INFORMATION SHOWN -
════
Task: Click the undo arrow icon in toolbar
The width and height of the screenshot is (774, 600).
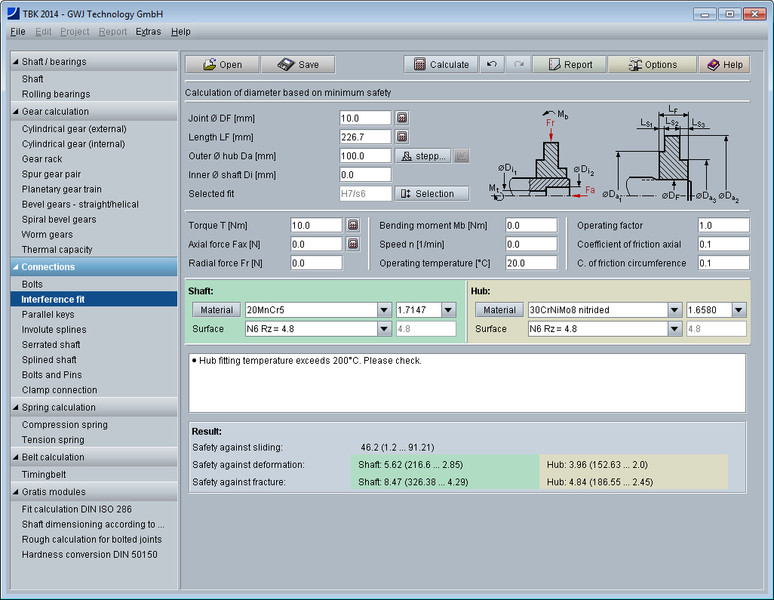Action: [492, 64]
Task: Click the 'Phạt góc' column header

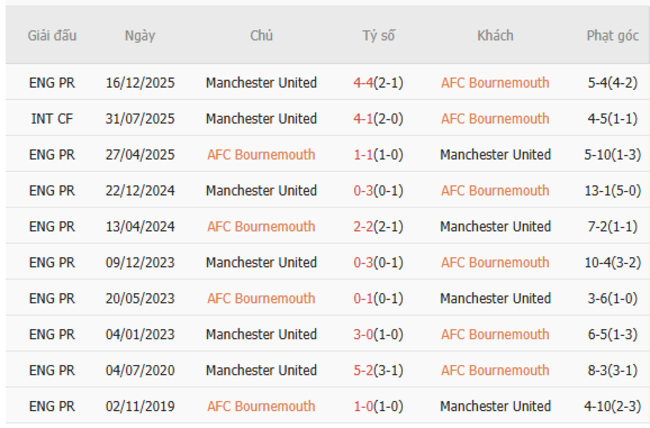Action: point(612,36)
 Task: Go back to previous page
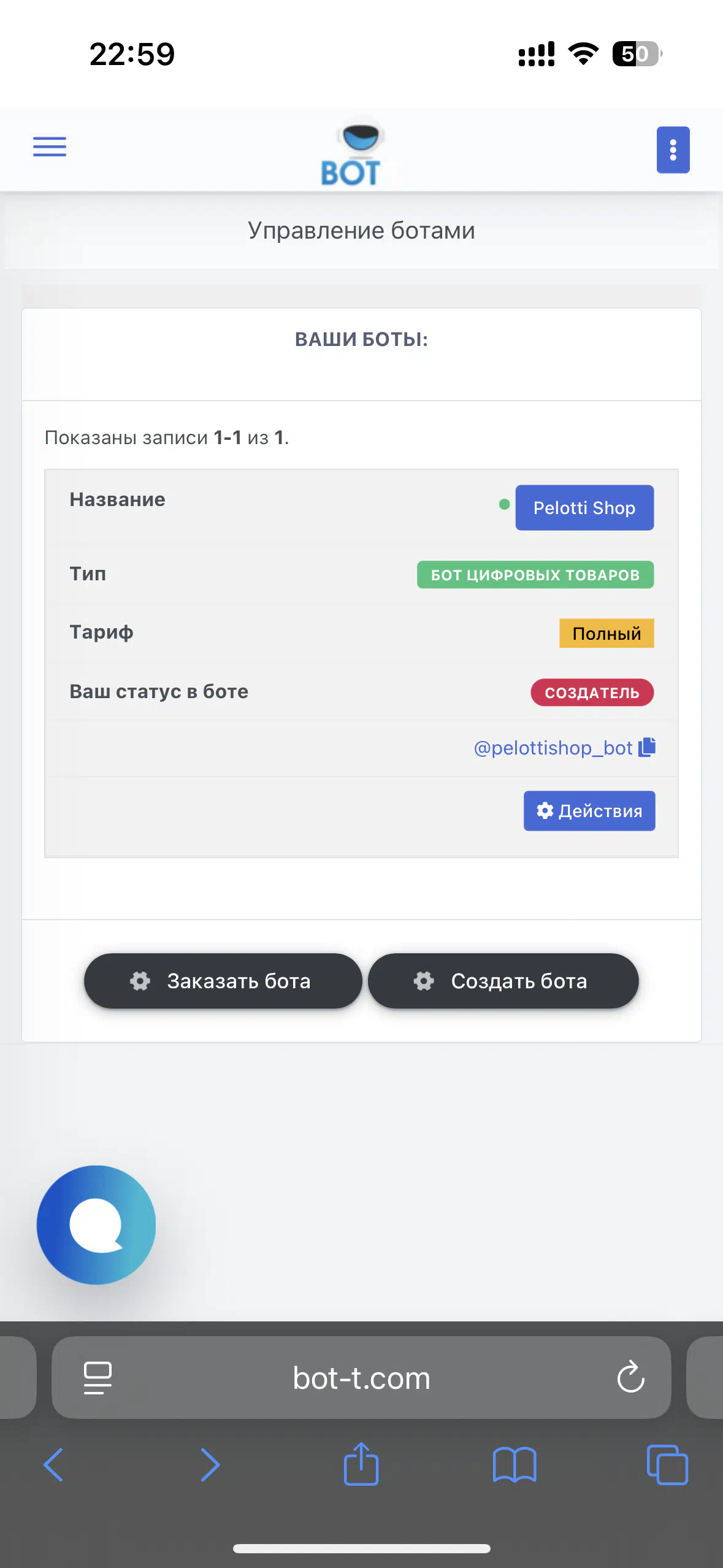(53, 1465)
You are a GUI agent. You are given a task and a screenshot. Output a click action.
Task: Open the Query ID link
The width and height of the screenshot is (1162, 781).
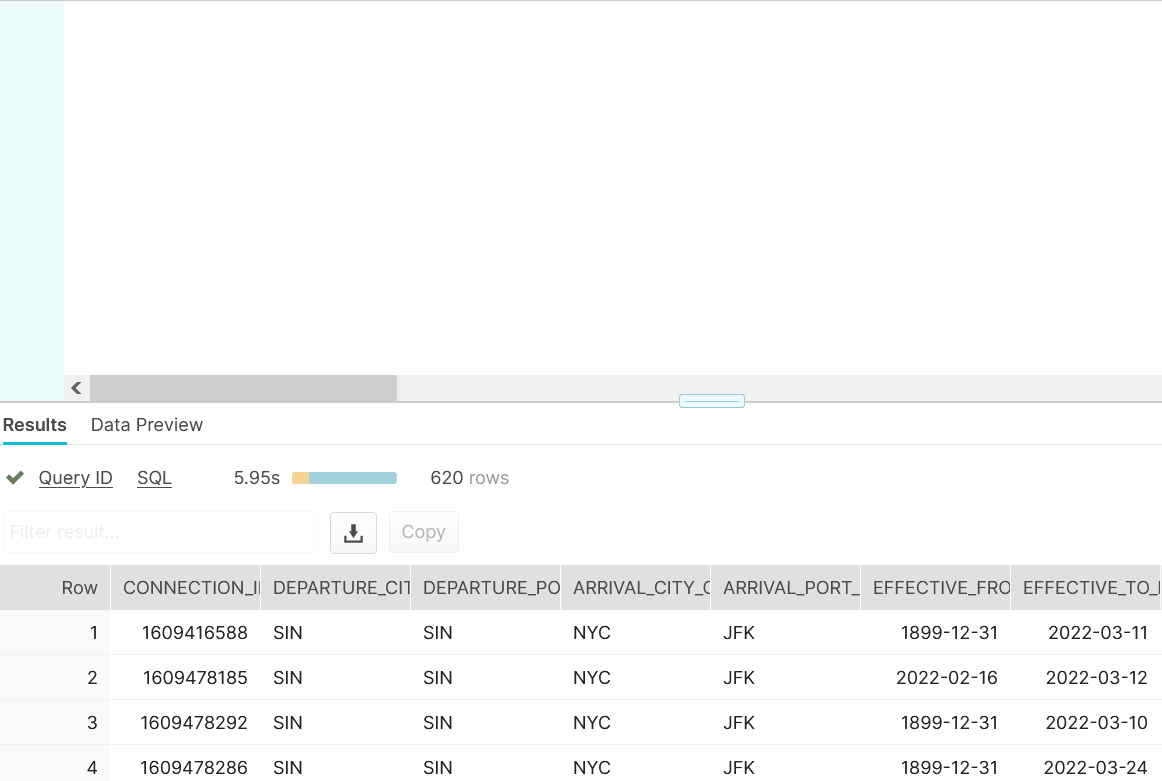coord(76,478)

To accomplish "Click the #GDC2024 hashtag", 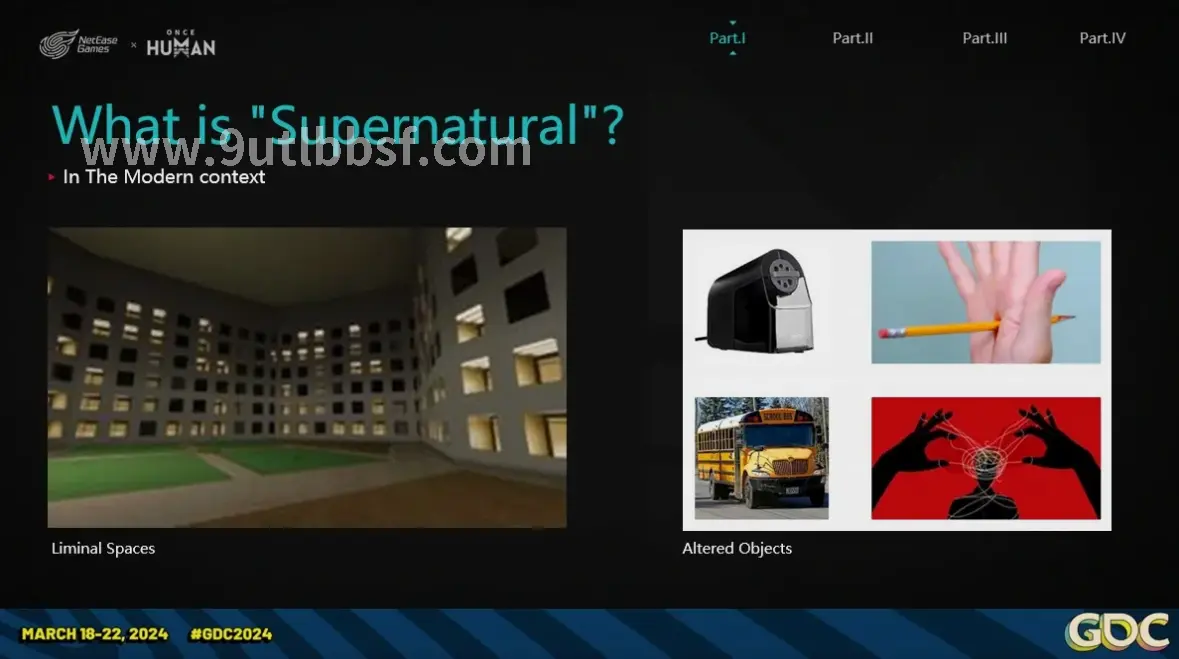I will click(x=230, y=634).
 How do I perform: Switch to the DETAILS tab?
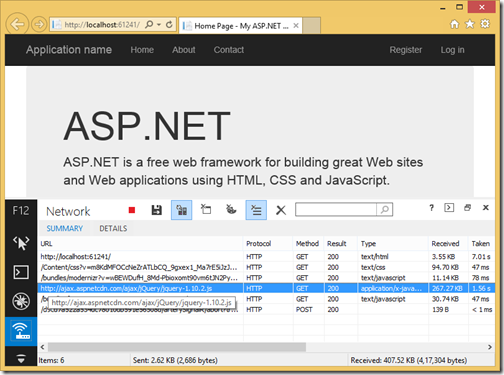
════
WHAT THIS TASK INVOLVES - Repeat the data verbatim through the "Task: Open the Query ID link" line, no pictures.

PROBLEM SOLUTION -
Task: Click the undo arrow icon in toolbar
The width and height of the screenshot is (774, 600).
Action: [492, 64]
Task: Click the 'Phạt góc' column header

Action: point(612,36)
 Task: Go back to previous page
(53, 1465)
You are a GUI agent. You are given a task and a screenshot. Output a click action.
Task: Open the Query ID link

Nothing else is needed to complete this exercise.